Benjamin was a man of many love-affairs; 'Constant the inconstant' was the name that women called him by. He was the son of a Swiss soldier of fortune, and had a cosmopolitan education at Oxford and Edinburgh, in Belgium and in Germany. In his youth he held the post of Chamberlain at the Court of Brunswick, where he acquired distingished manners. He was brilliant, though shallow, and there was something Wertheresque about him.

Born in 1767, he was married, in 1789, to the ugliest of the Duchess of Brunswick's maids of honour. He said afterwards that he had married her for no particular reason that he could remember, but that his reasons for divorcing her were clear enough. After his separation from her, he consoled himself by an intrigue with Madame de Charrière—a Dutch lady, married to a Switzer, residing at Colombier, near Neuchâtel, and known as the authoress of several sentimental novels. It was an affair that could hardly have lasted long in any case, seeing that the lady was twenty-seven years older than her lover. As a matter of fact it came to a quick end when the lover met Madame de Staël.

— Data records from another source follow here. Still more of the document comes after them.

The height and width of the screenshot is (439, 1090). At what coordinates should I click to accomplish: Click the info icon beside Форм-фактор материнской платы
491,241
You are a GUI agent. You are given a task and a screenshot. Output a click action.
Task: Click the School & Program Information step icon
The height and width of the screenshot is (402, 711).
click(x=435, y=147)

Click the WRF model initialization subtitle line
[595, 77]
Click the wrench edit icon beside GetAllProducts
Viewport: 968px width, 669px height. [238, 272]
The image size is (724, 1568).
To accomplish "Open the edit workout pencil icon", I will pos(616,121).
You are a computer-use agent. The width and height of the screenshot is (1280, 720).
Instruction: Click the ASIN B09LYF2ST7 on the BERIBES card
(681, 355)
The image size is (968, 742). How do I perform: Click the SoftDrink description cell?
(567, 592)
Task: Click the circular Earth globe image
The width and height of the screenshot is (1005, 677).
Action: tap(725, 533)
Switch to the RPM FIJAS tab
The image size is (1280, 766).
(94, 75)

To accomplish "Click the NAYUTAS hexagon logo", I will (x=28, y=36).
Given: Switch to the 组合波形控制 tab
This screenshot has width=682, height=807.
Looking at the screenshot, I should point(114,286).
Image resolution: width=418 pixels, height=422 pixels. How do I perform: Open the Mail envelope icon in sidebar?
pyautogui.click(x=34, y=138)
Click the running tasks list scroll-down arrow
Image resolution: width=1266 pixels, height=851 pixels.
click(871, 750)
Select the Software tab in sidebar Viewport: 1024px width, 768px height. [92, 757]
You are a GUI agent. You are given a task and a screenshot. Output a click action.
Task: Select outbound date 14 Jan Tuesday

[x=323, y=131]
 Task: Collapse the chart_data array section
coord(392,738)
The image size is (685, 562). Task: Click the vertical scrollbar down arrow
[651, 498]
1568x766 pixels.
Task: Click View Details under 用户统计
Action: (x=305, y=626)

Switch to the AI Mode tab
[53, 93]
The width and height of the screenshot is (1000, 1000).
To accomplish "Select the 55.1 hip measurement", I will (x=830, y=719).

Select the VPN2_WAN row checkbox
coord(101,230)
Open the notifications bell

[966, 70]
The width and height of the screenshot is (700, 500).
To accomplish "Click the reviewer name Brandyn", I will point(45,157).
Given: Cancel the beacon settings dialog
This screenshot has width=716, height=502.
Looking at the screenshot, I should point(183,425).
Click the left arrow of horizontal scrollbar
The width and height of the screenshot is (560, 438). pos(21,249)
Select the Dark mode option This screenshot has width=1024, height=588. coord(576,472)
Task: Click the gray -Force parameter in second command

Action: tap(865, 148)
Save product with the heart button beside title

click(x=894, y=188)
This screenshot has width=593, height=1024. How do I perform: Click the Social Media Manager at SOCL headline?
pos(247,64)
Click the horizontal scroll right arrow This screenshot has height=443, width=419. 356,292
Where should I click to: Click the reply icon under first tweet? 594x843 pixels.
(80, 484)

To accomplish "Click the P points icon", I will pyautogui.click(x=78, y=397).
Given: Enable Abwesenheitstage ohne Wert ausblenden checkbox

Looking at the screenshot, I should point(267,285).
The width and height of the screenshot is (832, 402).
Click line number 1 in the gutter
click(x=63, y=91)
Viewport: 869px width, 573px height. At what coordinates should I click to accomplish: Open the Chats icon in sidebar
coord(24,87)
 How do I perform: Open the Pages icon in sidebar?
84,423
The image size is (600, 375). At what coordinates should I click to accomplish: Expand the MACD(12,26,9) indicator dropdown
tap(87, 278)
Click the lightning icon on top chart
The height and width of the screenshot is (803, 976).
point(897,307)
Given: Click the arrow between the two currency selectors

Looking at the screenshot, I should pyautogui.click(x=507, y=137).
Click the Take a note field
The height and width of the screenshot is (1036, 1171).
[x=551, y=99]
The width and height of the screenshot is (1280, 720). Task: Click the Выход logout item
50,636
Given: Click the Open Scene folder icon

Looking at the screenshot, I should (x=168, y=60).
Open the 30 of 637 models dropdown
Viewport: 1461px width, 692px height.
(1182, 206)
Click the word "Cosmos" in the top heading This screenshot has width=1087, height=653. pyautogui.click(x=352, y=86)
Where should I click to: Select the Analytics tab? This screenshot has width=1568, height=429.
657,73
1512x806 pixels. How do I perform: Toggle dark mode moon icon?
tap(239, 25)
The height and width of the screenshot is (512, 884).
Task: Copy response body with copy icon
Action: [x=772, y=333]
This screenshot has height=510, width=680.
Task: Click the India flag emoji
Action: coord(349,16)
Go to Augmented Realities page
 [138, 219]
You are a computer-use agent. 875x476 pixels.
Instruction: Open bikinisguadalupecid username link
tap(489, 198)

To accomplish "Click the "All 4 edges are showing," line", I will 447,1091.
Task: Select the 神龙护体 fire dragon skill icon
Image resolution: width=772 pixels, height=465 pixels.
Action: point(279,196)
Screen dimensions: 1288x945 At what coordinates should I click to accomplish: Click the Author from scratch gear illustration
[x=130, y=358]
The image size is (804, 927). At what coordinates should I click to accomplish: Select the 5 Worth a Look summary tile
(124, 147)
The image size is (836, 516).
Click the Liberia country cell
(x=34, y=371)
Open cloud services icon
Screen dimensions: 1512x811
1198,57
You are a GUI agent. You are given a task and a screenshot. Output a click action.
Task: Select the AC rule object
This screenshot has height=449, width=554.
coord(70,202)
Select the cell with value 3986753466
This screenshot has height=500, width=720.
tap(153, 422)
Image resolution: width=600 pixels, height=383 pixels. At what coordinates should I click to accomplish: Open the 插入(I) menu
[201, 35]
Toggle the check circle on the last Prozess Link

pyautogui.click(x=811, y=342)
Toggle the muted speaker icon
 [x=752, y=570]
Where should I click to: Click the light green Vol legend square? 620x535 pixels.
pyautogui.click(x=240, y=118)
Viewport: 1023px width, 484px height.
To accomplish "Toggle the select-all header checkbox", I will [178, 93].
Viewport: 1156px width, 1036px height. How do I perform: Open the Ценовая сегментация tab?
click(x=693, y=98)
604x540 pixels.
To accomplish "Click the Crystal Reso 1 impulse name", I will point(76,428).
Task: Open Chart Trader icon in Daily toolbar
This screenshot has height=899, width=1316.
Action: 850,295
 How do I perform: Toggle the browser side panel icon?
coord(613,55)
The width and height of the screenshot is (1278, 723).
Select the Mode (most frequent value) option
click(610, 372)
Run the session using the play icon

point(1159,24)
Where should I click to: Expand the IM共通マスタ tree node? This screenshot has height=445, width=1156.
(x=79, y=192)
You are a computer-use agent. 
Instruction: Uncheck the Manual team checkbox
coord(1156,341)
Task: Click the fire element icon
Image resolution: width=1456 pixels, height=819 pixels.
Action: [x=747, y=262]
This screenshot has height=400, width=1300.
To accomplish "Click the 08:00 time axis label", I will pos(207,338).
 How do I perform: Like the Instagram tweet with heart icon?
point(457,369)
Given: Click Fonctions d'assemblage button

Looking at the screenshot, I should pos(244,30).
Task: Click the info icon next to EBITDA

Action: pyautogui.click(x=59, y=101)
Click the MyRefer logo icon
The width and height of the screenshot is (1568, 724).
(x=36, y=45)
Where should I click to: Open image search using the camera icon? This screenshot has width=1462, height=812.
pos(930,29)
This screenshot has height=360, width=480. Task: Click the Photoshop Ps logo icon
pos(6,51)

The details of that meeting are curious. Being at Lausanne, Benjamin Constant set out to call on Madame de Staël at Coppet. His relatives already knew, and he was interested to make her acquaintance. It happened that he met Madame de Staël on the road, driving from Coppet to Lausanne. He stopped the carriage and introduced himself. She invited him to get in, and drove him back. Finding his company agreeable, she pressed him to stay to supper with her. He did so, and was farther rewarded by an invitation to breakfast with his hostess on the following morning.

It was to Madame de Charrière herself that Benjamin Constant first confided the impression that Madame de Staël had made upon him.